Von Wolfgang Noelke |
    Jeder, der umzieht weiß, dass man sich persönlich noch einmal abmelden muss in der Kommune, die man verlässt. Hat man dies vergessen, muss man dafür sogar mehrere hundert Kilometer reisen. Abmelden vom neuen Wohnort aus war nur selten möglich: Dort gab es andere Formulare, mit denen die Bürokraten des alten Wohnortes nichts anzufangen wussten. Selbst wenn beide Meldebehörden ihre Bürgerdaten elektronisch verarbeiten würden und eventuell miteinander vernetzt wären, käme auf der anderen Seite nur Datensalat an.

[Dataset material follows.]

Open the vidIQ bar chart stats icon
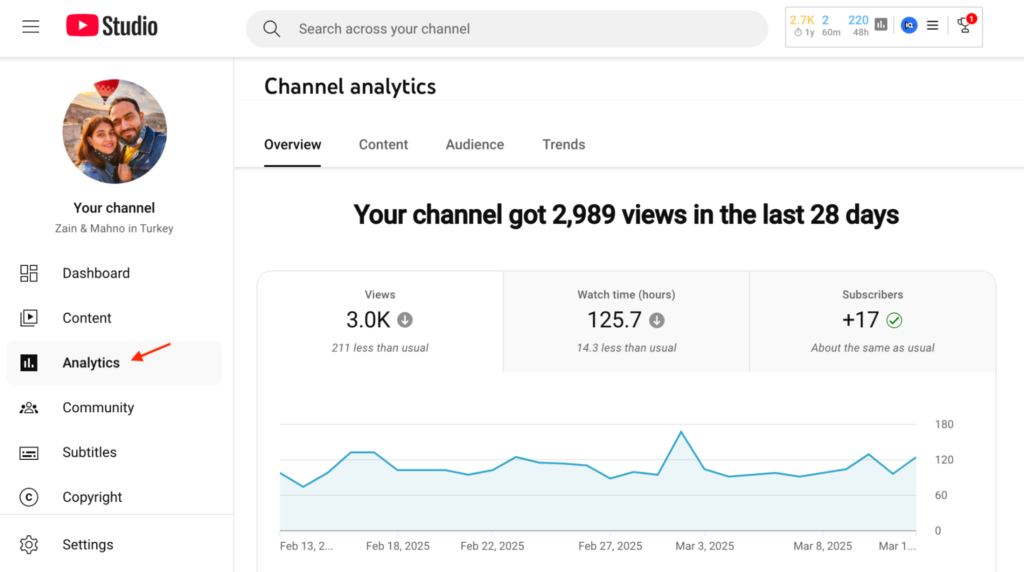The height and width of the screenshot is (572, 1024). pyautogui.click(x=881, y=25)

Nicht einmal innerhalb vieler Landkreise kann man deswegen die Vorteile der Vernetzung ausspielen, weil jede Kommune vielleicht ein anderes, eventuell vor Urzeiten geschriebenes Computerprogramm nutzt. Diese Probleme will jetzt das Fraunhofer-Institut für Offene Kommunikationssysteme in Berlin lösen. Laborleiter Gerd Schürmann:

    Zur Zeit ist es ja so, dass die Kommunen noch nicht richtig glauben, dass die Interoperabilität technologisch möglich ist, dass also verschiedene Herstellerplattformen zusammenspielen und dass diese so genannten Alt-Verfahren überhaupt integriert werden können. Unser Beitrag ist, dass es tatsächlich technisch machbar ist. Diese Dienste-Integration oder Adapter werden entweder von den Herstellern oder von Fraunhofer FOKUS gebaut. Das ermöglicht zwischen den Kommunen ein bruchloses Arbeiten.

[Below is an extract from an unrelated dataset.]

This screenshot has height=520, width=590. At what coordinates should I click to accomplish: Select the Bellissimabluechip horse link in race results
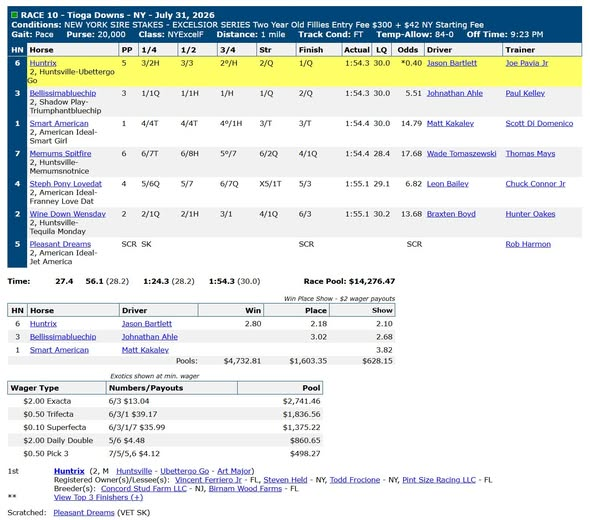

    Diese so genannten Adapter zu konstruieren, dauert einige Wochen oder manchmal sogar Monate, je nachdem, wie komplex ein kommunales System bereits ausgebaut ist. Diese teure und zeitaufwendige Programmierarbeit müssen die Kommunen jedoch nicht allein tragen. Ein einmal konstruiertes Adapterprogramm, so Gerd Schürmann, steht anschließend vielen Kommunen zur Verfügung:

    Die Anforderungen an die Kommunen hinsichtlich der Dienste, die dem Bürger bereitgestellt werden, steigen immens. Andererseits: Die Zahl des Personals sinkt. Das heißt, um das auszugleichen, müssten die Kommunen ganz viele Fachverfahren kaufen. So viel Geld ist aber überhaupt nicht vorhanden. Also ist die Idee: eine Kommune stellt beispielsweise einen Dienst bereit, eine andere Kommune einen anderen Dienst und jetzt muss man natürlich den Bürgern der einen Kommune den Dienst der anderen Kommune bereitstellen und dazu braucht man die Interoperabilität. Dadurch wird das Ganze viel kostengünstiger.

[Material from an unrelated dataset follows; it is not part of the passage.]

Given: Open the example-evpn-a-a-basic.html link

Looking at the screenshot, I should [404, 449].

    Hilfreich, so Kai-Uwe Schmidt, Spezialist für diese digitale Zusammenarbeit der Programme, ist die vor einigen Jahren entwickelte digitale Programmsprache XML. Hier sind unabhängig von den verwendeten Programmen, mit denen beispielsweise die Daten einer Geburtsurkunde geschrieben wurden, die Nutzdaten von den Programmdaten grundsätzlich getrennt - und übertragen werden nur die Nutzdaten. Diese Nutzdaten nach der Übertragung in ein anderes Programm einer anderen Kommune wieder richtig einzuordnen ist die einzige Aufgabe der kleinen Adapterprogramme:

    Da es verschiedene Verwaltungsvorschriften innerhalb Deutschlands gibt, sind verschiedene Plattformen, verschiedene Betriebssysteme, verschiedene Implementierungen der Fachverfahren zurzeit im Einsatz. Um bundesweit gemeinsam operieren zu können, sind diese neuen Technologien wie XML, diese Fachadapter notwendig, um die interkommunale Kommunikation zu ermöglichen.

    Mehr als 20 Rechner und mindestens ebenso viele verschiedene Softwarewelten arbeiten zusammen in dem hinter dicken Stahltüren verschlossenen Labor des Fraunhofer-Instituts FOKUS. Eine Internetverbindung, über die interessierte Kommunen mal schnell ausprobieren könnten, ob die Technik auch funktioniert, bietet das Institut nicht, bedauert Kai-Uwe Schmidt mit Hinweis auf die Sicherheit:

    Sie können sich im Prinzip nicht hier reinschalten. Das Labor ist nach außen hin abgeschottet. Was Sie können: Sie können ihre Sachbearbeiter hierher schicken, wir können Ihnen verschiedene Szenarien demonstrieren, sie können auch sagen, was sie einsetzen und können diese Szenarien hier auch integrieren und demonstrieren. Das Weiteren ist geplant, dass wir mobile Workshops anbieten, das heißt, dass wir tatsächlich von Kommune zu Kommune reisen mit entsprechenden Laptops, nicht ganz mit dieser Rechenpower, die wir hier haben, aber auch mit Szenarien, die wir dann live dort demonstrieren können.